Following on from this is body-dragging. This is trickier for people with disabilities as it requires being able to stabilise yourself in the water. Participants had an instructor with them to provide as little or as much support as required.
Unfortunately, the wind then decided to desert us. This could have been a disaster; it was frustrating for people not to be able to progress to the sit-kite. However, the incredible attitude of the whole group meant that it didn’t ruin things. Although disappointed, we still managed to have the most fun week; I don’t think I stopped laughing the entire time!
We managed to still fill the camp with fun activities – an excursion to the pretty port of Myrina, adaptive yoga, beach games, paddling, and those with enough balance even had a few windsurfing lessons. It was very entertaining to watch someone sitting on a stool perched on the board, cruising across the bay!
The Access Adventures crew want to say a HUGE thank you to everyone involved with the camp: the Keros guys couldn’t have done more for us, our volunteers were absolute superstars, and our participants had such a positive outlook on life that they totally made the camp the success it was.

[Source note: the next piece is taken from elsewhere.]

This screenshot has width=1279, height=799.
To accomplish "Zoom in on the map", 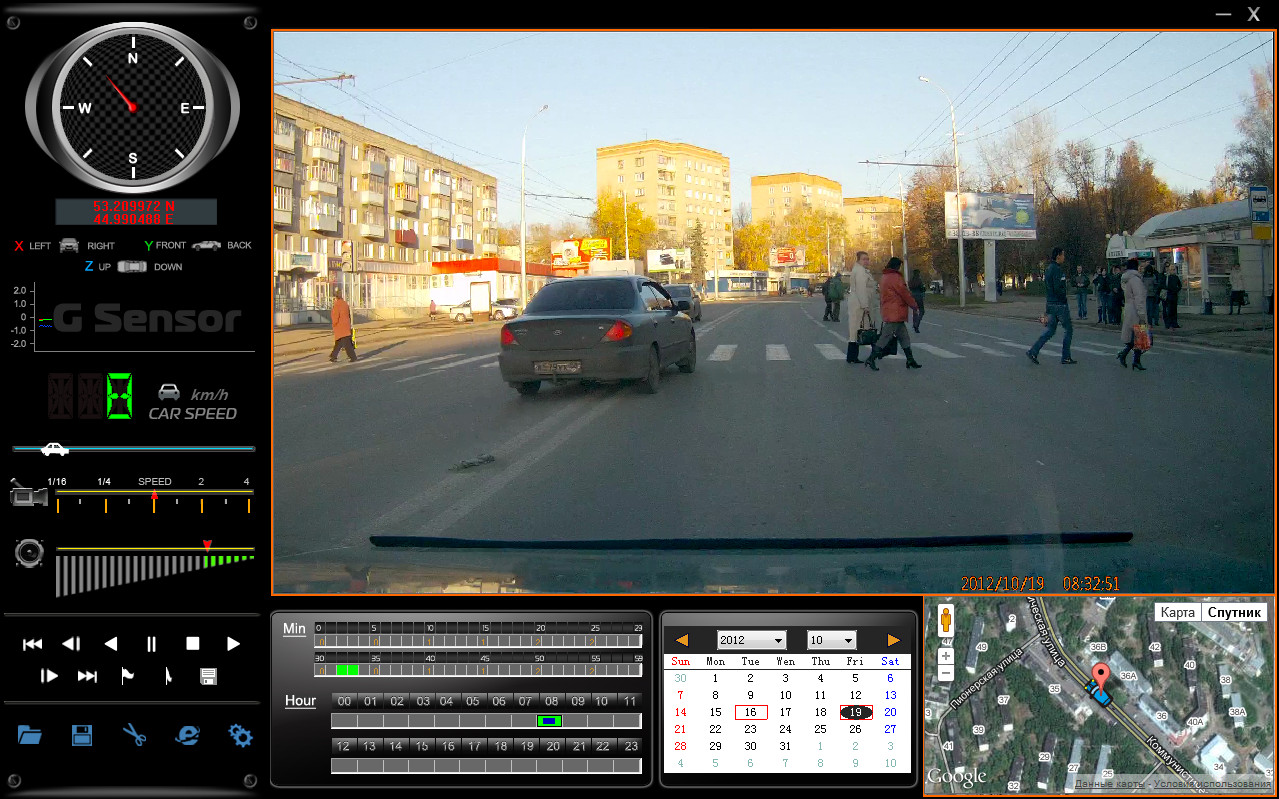I will (946, 656).
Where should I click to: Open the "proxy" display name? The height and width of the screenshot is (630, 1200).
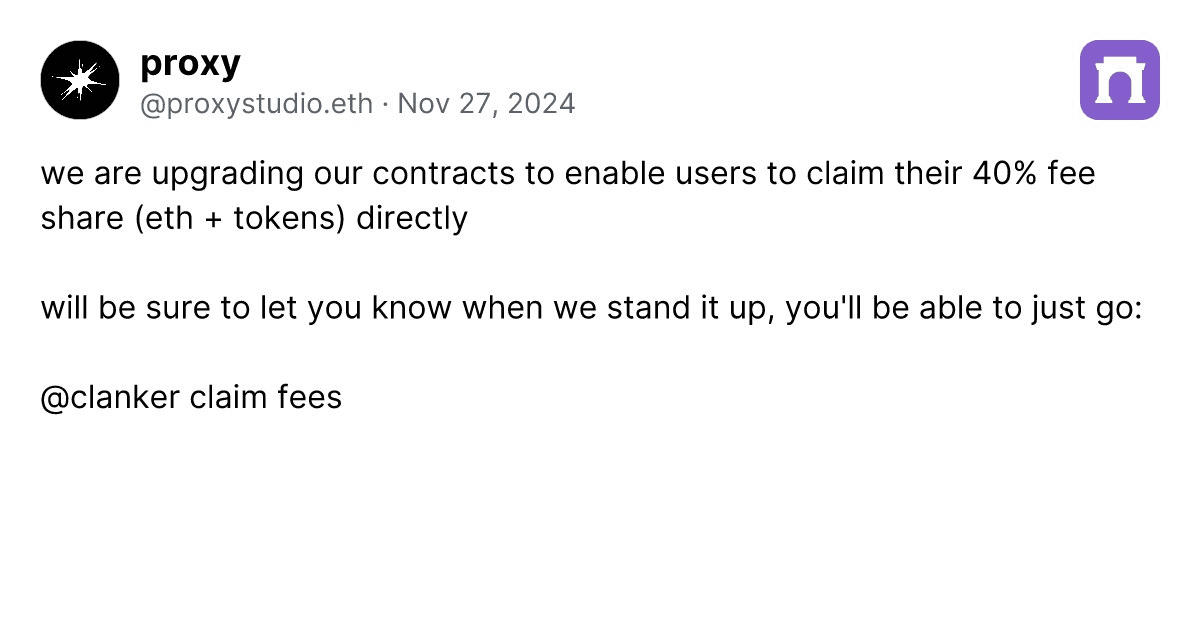[191, 63]
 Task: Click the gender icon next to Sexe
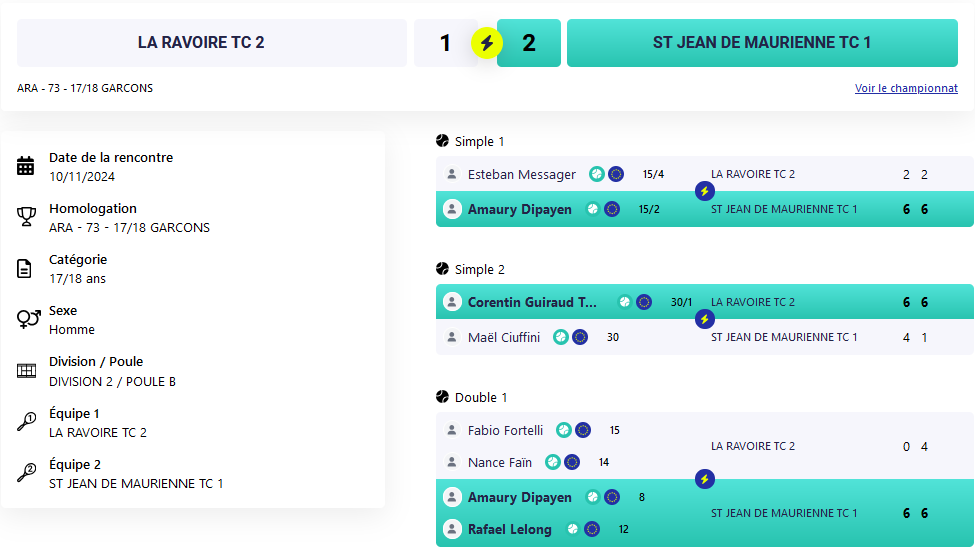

One of our volunteers, Jason, had this to say about the camp:
"It reinforced the idea that in life often the only barriers are those we create in our minds. With enough creativity and motivation almost anything is possible if you want it badly enough. To see these adaptive athletes giving it 100% and not accepting that their disabilities should hold them back or prevent them from doing physically challenging activities was really incredible to see. The Access Adventure team really are doing amazing things for really amazing people. I came away feeling totally inspired and as a representative of British Kitesports I will do whatever I can further the development of their adaptive kite program"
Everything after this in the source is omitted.